Just as with a marriage, no one ever enters into a business partnership expecting it to fail. Yet, also like many marriages that end in divorce, many business partnerships are also unable to weather the storms and go the distance.
By one account, as many as 70% of business partnerships wind up failing. Read on to see whether yours shows any of these common red flags.
Your partner is your spouse, an in-law, relative or friend
It’s only natural to look to your close circle of family and friends when starting a business. After all, these people know and love you and will have your best interests at heart, right?
Until they don’t, that is. The problem of mixing business with family and friends is that your primary relationship with your business partner is susceptible to rifts. These rifts can then adversely affect your business partnership.
What do both you and your partner value most in your business? If one partner is focused more on growth and expansion into new markets and the other expects large profit margins, the competing goals will eventually cause friction.
One partner doubts the other’s commitment
Some partnerships have one partner contributing the funding, while the other puts in “sweat equity.” The partner who is in the trenches every day may come to resent the partner who breezes in whenever they please to drop off a check or question the day-to-day operations.
Alternatively, the partner who is funding the company may question the stewardship skills of the partner who is running the business. Either scenario can lead to bad blood between the partners.
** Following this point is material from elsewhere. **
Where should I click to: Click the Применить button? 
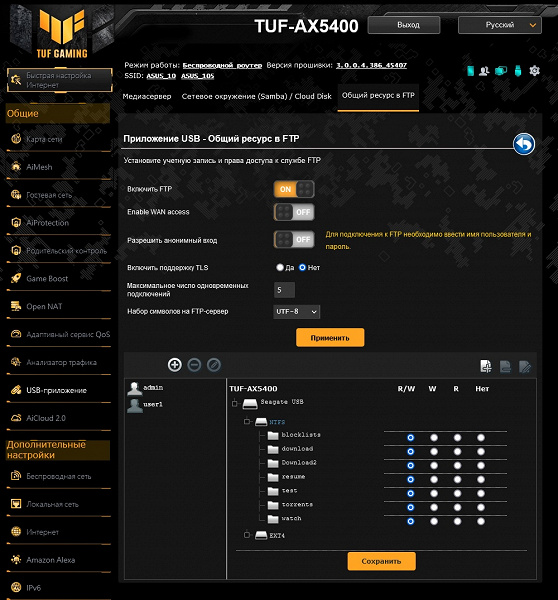pyautogui.click(x=330, y=338)
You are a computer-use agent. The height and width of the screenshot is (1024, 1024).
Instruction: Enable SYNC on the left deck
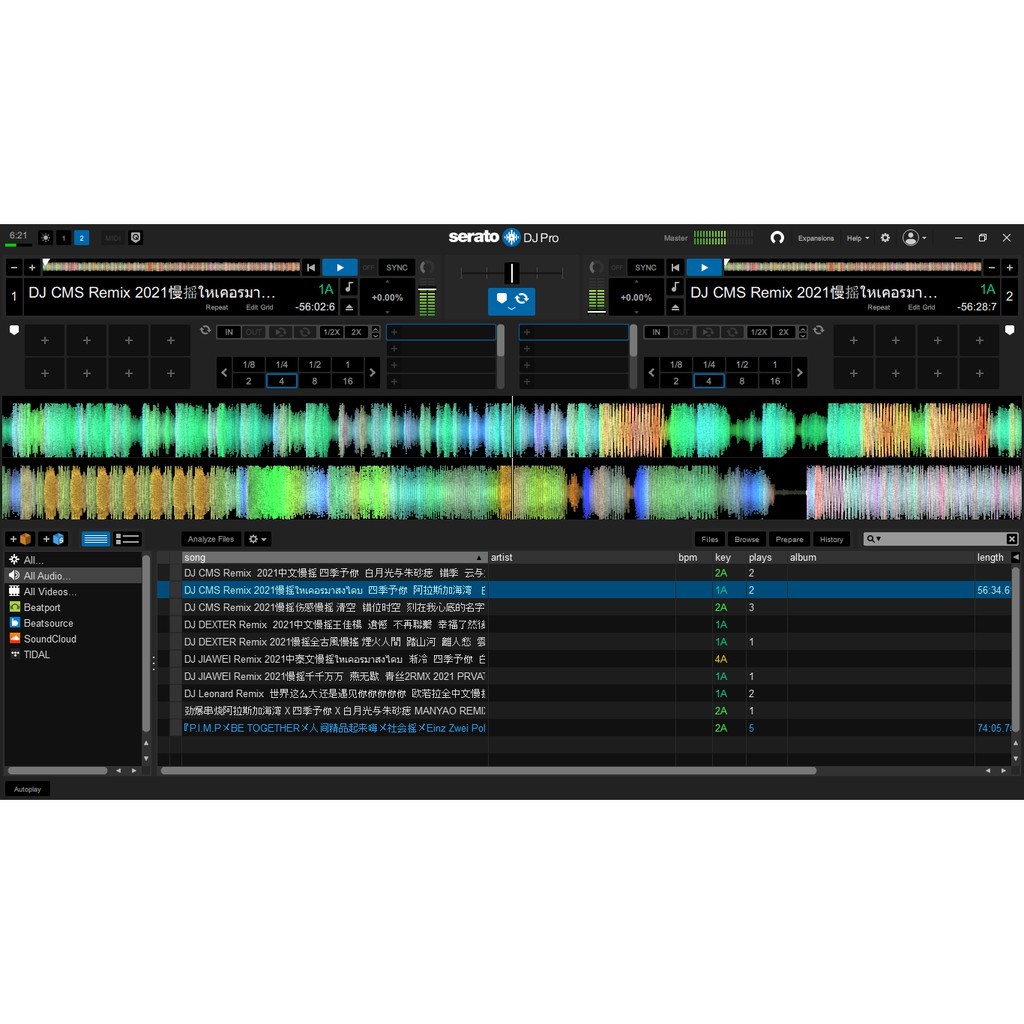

Even if the monetary and work contributions are evenly matched, situations can develop in either partners’ lives where they become distracted from the business — to its peril. The other partner can rightly come to resent this distraction and their partner as well.
Partners get frustrated with lack of success
Very few companies begin earning money hand over fist soon after opening their doors. It takes perseverance and commitment to grow a successful business and begin turning a profit. One or both partners could have unrealistic expectations of the company’s initial revenue stream. They may become unwilling to wait for the business to start turning a profit.
What happens when partnerships fail?
Just as some of the best marriages have the strongest prenups in place, having an exit strategy in the event of a failed partnership is vital. Your Vienna business law attorney can draft a partnership agreement that clearly details a viable path to dissolve the partnership and go your separate ways.
Failing a peaceable resolution, they can represent you in any partnership disputes that arise from your business.